BC Civil Liberties Association — The BCCLA is calling on the Prince Rupert School District (No. 052) to reverse its ban on teachers wearing t-shirts displaying section 2 of the Canadian Charter of Rights and Freedoms, the provision that protects free speech. The t-shirts display the Shakespeare-inspired question “2(b) or not 2(b)?” on the front, and the text of section 2 of the Charter on the back: 2(a) freedom of religion, 2(b) freedom of expression, 2(c) freedom of peaceful assembly, and 2(d) freedom of association.
The BCCLA argues that the ban on these t-shirts is a violation of the constitutional right to free speech displayed on the t-shirt itself. Freedom of expression guarantees the rights of speakers and listeners alike. In banning these shirts, the School District has violated both the teachers’ and students’ rights to learn, think and talk about their fundamental freedoms.
“The school district’s decision to ban free speech about free speech reminds us of a badly-written comedy sketch. But this isn’t an Air Farce skit, it’s a troubling violation of teachers’ constitutional right to free expression,” said Lindsay Lyster, President of the BCCLA. “The School District has an obligation to respect free speech, and there is no lawful justification for the District to ban these t-shirts.”
As a government body, School District No. 052 is bound by the Charter of Rights and Freedoms, including the guarantee of freedom of expression and freedom of association. Governments can only limit such rights in a narrow range of circumstances, according to legal tests established by the Supreme Court of Canada.
Lyster added that the ban on these t-shirts is contrary to the principle that schools should be places for open discussion and inquiry: “Banning these t-shirts seems to be short-sighted attempt to cut off discussion and thinking about the basic constitutional rights that the t-shirts display. We assume that this ban has provoked a lot of discussion among Prince Rupert students. Unfortunately, the District has provided an example of a government violating the constitutional rights for its students to discuss, rather than the better example of a government respecting those rights.”
See the BCCLA’s Letter to Prince Rupert School District Board
Vancouver Sun, Zoe McKnight, February 4, 2013 — The British Columbia Civil Liberties Association is accusing the Prince Rupert school board of infringing on teachers’ freedom of speech by banning the wearing of t-shirts printed with those exact Charter rights.

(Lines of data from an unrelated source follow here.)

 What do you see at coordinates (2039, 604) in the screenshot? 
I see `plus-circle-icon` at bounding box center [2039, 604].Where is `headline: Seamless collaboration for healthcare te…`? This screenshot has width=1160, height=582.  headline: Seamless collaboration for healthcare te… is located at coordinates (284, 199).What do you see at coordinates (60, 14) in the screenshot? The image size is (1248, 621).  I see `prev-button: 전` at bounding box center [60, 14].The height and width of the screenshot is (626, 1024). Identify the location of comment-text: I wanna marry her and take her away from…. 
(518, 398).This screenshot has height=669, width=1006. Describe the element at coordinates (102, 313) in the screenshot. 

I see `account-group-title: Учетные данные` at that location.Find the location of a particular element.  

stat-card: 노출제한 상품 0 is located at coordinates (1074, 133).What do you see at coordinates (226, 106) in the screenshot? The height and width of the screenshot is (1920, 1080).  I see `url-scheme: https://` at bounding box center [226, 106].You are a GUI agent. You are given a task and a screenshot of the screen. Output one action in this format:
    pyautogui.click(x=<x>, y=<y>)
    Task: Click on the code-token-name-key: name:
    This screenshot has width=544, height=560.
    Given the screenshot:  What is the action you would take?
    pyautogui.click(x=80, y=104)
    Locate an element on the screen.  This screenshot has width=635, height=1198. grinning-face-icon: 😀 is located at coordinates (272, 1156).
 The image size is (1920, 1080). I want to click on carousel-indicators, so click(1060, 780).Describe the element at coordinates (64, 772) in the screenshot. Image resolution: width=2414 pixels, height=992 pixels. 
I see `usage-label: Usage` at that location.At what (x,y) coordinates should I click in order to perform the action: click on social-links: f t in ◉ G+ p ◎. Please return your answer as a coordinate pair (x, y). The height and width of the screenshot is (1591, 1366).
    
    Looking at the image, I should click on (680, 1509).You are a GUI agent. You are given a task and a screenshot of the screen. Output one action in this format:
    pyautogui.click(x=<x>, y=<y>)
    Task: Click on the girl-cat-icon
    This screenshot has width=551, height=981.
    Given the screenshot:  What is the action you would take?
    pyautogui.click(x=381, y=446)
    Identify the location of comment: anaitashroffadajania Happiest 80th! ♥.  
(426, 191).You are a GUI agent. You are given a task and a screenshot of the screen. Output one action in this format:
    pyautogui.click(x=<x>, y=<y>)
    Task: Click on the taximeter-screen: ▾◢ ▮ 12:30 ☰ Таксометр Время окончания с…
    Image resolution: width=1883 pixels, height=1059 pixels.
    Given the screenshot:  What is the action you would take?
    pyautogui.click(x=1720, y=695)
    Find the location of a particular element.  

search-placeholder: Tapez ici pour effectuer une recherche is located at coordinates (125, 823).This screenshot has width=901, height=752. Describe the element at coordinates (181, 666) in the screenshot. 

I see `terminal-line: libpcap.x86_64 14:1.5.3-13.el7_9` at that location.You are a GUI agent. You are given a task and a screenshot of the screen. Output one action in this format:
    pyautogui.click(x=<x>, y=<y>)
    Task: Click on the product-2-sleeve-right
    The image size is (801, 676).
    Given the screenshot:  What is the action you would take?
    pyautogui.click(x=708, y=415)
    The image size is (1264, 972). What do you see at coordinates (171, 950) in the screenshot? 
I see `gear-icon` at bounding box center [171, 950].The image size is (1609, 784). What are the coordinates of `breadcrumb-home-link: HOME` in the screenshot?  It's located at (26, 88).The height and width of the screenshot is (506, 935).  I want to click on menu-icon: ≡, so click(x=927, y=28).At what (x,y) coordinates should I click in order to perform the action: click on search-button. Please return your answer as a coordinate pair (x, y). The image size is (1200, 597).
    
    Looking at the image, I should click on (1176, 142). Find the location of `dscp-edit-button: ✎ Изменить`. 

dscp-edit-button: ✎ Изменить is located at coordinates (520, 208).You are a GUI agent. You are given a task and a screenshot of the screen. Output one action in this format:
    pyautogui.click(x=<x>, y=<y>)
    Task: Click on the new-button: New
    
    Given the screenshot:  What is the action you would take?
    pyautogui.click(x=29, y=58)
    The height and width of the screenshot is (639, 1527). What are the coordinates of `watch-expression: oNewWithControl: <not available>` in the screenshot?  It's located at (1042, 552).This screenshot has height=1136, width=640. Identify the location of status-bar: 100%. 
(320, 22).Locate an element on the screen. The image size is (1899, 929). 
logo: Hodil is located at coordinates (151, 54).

Three teachers in School District 52 were told last Monday to remove or cover their black t-shirts emblazoned with wording from Section 2 of the Canadian Charter of Rights, which includes the right to freedom of conscience and religion, freedom of thought and expression, freedom of peaceful assembly and freedom of association.
“The school district’s decision to ban free speech about free speech reminds us of a badly-written comedy sketch. But this isn’t an Air Farce skit — it’s a troubling violation of teachers’ constitutional right to free expression,” BCCLA president Lindsay Lyster said, adding that schools have an obligation to encourage open discussion.
In an open letter to chair Tina Last and other board members, Lyster asks the school district to rescind the ban on the t-shirts, which were part of a protest organized last week by the B.C. teachers’ union to mark the 11th anniversary of legislation stripping teachers’ rights to bargain class size and composition.
The school board said the t-shirts were a form of political messaging, which is against the rules.